According to Dr. Michael First, a psychiatrist and editorial consultant on the new DSM 5, the kind of coercion and domination achieved by drugging a partner is common enough that the APA actually contemplated adding it as a distinct diagnosis as a paraphilia disorder, but the idea was shelved in part because of concerns that doing so would give rapists added recourse in legal cases. This should be of interest for legal practitioners: it begs the question – should doctors be thinking about legal implications when they classify disorders? If they are indeed guided by what might be a legal defense, one could imagine the whole composition of the DSM changing tomorrow. Just a couple examples come quickly to mind. Schizophrenia is a widely accepted mental disorder included on the DSM, and yet is not infrequently used to bolster a legal defense for very horrific crimes. Consider also sleep-walking disorders. These too are on the DSM 5, and yet, criminal defendants have been known to use sleep-walking as a legal defense for equally ghastly crimes. It seems incongruous to say that leaving these kind of “excusing” mental disorders off is the policy here. They are already on the DSM, and criminal defendants have used them for quite some time. If the APA is willing to sacrifice classifying valid mental disorders in the name of some sense of legal responsibility, they must also consider the consequences for the field of psychiatry and the name of treatment.

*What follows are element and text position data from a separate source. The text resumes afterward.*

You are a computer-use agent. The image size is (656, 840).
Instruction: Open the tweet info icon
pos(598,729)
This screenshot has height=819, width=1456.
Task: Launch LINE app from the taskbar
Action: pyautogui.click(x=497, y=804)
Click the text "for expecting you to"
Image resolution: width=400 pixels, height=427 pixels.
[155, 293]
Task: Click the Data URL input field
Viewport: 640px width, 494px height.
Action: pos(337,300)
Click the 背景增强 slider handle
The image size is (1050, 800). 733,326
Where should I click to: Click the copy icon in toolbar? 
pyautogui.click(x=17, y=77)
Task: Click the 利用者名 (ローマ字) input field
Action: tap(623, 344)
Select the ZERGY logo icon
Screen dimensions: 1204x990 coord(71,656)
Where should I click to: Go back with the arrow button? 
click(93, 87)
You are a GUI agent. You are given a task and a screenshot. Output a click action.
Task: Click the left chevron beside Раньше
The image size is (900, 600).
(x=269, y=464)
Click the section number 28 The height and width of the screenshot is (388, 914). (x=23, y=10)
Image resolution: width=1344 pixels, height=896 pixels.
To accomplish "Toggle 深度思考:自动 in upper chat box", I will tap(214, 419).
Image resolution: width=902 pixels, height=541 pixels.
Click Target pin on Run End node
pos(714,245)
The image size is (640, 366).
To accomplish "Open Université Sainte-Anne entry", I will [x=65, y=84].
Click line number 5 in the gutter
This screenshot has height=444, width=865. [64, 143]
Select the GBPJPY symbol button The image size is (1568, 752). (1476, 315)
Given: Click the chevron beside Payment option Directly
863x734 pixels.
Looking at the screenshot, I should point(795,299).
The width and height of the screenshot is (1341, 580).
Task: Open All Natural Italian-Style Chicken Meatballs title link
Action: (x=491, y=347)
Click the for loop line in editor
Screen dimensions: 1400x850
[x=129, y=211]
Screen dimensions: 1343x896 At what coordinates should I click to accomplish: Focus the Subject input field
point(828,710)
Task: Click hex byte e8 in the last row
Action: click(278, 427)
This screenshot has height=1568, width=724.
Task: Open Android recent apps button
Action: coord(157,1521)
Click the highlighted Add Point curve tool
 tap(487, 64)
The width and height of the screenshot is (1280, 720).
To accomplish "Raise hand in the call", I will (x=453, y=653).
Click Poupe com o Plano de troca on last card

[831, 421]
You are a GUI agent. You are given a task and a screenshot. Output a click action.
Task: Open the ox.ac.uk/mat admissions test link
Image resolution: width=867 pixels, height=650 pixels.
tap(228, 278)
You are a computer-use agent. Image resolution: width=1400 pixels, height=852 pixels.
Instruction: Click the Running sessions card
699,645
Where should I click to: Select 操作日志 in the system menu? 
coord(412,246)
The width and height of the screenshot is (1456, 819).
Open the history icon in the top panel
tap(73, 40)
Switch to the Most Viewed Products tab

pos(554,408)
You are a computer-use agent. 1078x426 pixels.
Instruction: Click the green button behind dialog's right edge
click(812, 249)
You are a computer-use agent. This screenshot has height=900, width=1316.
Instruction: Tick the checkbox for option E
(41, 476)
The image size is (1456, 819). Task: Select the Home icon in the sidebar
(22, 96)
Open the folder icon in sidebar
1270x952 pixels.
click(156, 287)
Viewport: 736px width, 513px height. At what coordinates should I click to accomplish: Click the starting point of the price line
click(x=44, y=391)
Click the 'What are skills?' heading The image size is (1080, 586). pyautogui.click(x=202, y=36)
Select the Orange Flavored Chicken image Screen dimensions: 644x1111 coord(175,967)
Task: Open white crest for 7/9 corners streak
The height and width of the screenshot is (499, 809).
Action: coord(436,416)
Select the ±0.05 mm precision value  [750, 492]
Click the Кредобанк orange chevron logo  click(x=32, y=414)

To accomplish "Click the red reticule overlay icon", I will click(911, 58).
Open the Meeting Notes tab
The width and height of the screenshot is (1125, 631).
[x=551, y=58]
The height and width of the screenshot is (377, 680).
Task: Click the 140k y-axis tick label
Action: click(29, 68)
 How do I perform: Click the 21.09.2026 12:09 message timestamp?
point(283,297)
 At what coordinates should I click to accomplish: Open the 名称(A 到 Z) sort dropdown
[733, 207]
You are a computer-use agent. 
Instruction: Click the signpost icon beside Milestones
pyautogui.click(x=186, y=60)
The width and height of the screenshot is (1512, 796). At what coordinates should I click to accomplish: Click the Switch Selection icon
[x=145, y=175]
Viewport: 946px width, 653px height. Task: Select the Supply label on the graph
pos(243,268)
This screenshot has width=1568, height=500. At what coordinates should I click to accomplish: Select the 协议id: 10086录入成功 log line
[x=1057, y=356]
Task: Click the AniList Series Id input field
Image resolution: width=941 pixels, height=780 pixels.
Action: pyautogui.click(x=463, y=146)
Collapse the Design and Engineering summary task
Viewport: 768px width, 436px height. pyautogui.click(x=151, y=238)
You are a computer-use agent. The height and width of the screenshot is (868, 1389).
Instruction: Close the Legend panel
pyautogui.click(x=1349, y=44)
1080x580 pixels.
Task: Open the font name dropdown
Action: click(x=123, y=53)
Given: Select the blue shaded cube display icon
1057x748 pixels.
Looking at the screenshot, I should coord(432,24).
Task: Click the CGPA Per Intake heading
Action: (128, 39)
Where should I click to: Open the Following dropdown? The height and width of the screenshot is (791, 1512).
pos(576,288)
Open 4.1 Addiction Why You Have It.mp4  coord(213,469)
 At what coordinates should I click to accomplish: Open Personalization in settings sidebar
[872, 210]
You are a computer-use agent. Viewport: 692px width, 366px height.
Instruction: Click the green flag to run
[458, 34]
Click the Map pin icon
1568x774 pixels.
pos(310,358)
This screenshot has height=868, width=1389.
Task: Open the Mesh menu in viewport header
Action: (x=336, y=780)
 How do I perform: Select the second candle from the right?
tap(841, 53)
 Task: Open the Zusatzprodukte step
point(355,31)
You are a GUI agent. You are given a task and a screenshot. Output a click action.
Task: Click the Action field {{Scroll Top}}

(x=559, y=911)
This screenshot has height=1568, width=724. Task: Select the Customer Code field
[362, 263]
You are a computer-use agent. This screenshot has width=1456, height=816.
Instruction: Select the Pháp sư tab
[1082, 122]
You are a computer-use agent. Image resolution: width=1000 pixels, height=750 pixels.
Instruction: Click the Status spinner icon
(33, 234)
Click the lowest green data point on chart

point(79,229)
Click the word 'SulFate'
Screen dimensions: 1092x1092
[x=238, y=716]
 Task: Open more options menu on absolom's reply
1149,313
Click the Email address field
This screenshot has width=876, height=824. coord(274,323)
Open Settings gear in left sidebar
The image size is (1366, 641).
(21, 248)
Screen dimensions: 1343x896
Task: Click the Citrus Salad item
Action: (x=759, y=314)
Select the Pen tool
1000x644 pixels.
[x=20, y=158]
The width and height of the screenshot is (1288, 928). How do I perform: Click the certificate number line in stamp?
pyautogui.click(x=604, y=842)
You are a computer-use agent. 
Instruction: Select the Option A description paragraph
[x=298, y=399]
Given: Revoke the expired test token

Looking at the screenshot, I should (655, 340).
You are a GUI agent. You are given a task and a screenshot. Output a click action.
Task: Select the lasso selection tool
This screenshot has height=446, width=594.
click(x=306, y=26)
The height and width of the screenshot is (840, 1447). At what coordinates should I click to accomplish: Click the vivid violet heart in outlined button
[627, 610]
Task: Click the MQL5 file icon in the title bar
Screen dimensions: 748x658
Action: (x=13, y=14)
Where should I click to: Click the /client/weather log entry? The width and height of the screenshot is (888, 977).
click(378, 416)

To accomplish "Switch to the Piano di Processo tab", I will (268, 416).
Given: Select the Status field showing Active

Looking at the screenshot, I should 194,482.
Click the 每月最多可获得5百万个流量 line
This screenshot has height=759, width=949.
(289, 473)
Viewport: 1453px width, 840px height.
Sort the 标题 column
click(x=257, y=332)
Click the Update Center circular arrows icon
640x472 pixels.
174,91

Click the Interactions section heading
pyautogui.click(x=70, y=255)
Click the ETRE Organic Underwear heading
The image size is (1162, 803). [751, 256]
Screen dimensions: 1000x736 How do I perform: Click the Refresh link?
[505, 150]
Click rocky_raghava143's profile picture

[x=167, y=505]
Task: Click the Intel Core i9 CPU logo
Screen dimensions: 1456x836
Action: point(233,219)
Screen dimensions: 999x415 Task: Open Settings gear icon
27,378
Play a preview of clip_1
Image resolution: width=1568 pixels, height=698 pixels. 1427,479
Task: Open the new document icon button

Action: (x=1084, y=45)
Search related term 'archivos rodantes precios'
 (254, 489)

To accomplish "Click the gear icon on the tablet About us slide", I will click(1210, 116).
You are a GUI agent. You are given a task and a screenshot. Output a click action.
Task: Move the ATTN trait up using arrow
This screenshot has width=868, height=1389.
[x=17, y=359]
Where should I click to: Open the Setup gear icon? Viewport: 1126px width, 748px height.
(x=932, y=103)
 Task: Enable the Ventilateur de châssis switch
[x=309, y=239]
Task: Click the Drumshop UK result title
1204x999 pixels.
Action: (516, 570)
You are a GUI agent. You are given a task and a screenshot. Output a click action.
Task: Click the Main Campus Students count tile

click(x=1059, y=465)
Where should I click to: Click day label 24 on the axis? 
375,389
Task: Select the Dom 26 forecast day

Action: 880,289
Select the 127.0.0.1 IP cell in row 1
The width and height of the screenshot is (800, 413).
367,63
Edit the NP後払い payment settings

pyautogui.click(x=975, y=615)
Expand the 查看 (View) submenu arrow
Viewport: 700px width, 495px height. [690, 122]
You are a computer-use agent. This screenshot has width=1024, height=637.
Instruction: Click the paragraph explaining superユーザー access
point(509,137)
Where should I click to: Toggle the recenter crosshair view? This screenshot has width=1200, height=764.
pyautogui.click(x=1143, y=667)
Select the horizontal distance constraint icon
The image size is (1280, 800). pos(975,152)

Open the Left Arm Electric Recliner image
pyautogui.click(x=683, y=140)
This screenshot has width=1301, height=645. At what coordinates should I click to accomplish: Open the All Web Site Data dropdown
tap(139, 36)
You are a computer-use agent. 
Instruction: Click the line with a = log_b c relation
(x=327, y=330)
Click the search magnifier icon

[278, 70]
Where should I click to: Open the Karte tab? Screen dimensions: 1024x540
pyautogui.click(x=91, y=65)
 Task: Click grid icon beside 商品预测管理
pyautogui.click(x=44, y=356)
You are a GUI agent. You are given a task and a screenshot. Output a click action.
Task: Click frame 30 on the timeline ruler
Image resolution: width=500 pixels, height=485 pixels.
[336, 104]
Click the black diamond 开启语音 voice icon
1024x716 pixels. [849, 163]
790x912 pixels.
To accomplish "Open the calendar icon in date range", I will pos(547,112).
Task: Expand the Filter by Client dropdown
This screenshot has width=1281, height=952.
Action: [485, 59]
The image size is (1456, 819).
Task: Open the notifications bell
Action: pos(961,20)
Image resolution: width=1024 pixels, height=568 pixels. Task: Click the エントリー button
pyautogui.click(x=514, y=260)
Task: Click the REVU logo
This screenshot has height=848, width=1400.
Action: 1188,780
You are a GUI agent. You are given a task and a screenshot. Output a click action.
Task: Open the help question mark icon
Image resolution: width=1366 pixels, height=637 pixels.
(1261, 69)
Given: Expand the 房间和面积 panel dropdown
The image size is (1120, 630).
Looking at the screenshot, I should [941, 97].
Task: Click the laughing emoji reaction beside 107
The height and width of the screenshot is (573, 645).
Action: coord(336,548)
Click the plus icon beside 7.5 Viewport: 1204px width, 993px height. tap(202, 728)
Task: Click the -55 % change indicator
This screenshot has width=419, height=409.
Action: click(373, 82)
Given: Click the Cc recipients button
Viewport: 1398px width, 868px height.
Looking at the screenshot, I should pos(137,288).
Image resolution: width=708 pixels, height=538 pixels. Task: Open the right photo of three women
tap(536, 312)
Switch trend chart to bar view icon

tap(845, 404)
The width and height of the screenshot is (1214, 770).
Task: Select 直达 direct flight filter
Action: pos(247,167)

Clearly here the concern by the American Psychiatric Association is that giving disorders like Somnophilia a name legitimizes it – those ostensibly like Bill Cosby will now have a diagnosis to stand behind in court. They can say: “it wasn’t my fault, it’s my disposition. I have a disorder.” (It is also unclear that a jury would give any sympathetic weight or credence to this). But the clear question is whether lawyers want doctors doing the legal work for them behind the scenes. Will psychiatry and its patients actually benefit by this kind of legal policy gut-checking, or should we just ask politely ask doctors to do what they do best – classify, diagnose, and treat?